別に気まずい雰囲気とかではないけれど、ムードメーカーである可児君が居ないだけで、急に部屋が静かに感じられる。
何を話そうかな、と考えていると、先に口を開いたのは彼女の方だった。
「もし良かったら、今度の週末に横浜にピカソ展……一緒に見に行きませんか?」
「え?」
「知り合いから前売券頂いて、それで……さっき美術館の話になった時、来週いっぱいで終了すること、思い出したんです。」
俺の趣味を知って、気を遣って誘ってくれたのかもしれない。
とても有り難い話だが、その日は先約はある。
「ごめん、来週は予定があるんだ。
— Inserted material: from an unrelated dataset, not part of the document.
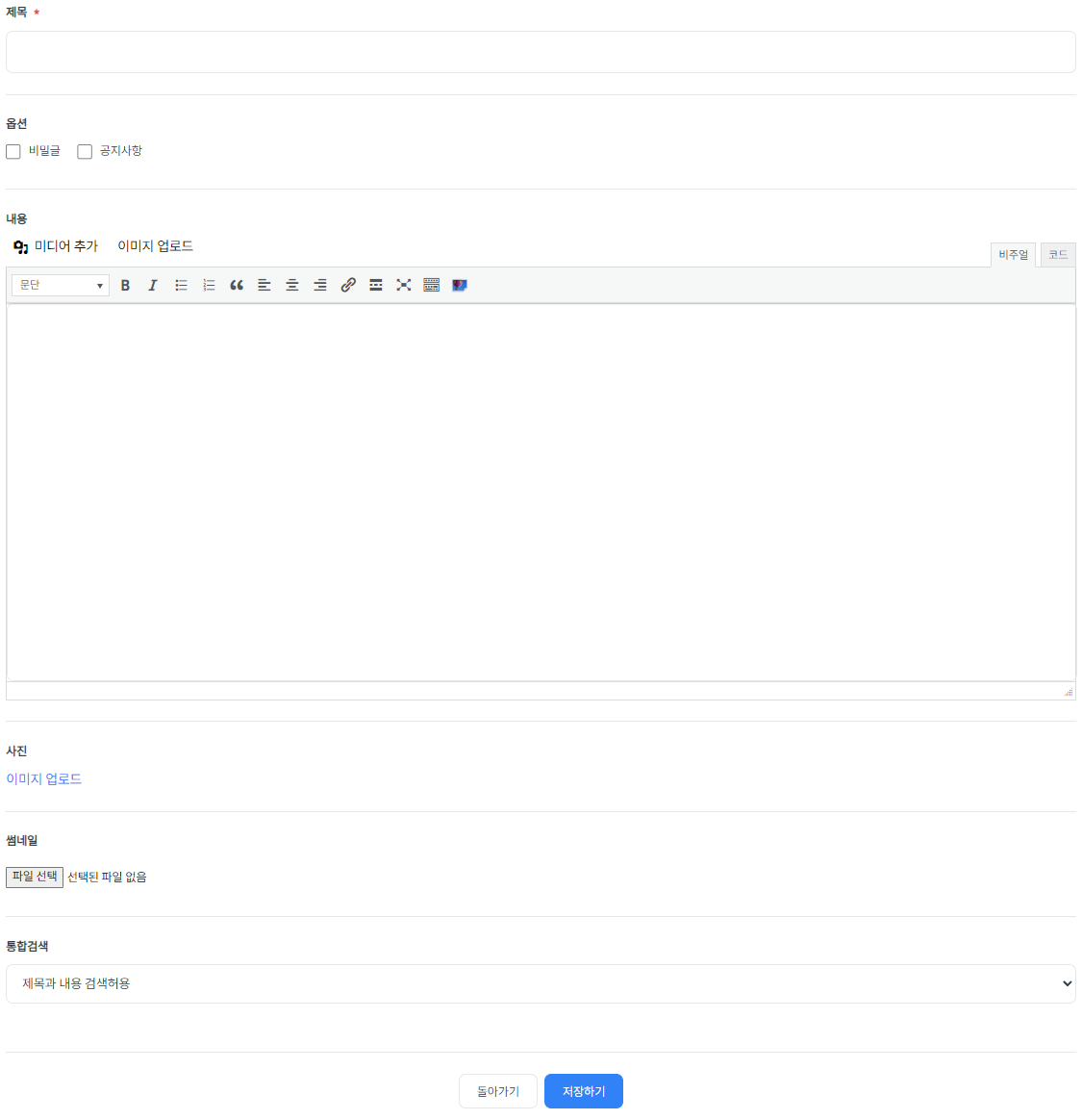Select the 비주얼 editor tab
This screenshot has width=1082, height=1120.
[1013, 255]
」
彰浩から誘われた同窓会。
いつもスルーしていたから、たまには参加して顔を立ててやらないと……。
すると、彼女は遠慮がちに訊いてくる。
「もしかして……彼女と、デートですか?」
「違うよ、高校の同窓会。それに俺、こっちに戻ってきたばかりだし、デートする相手なんて居ないよ。」
「そう、なんですね……分かりました。あ、そろそろ私、時間なんで帰りますね。」
休憩を始めて1時間が経とうとしている。
俺の方も、そろそろ作業を再開する頃合いだ。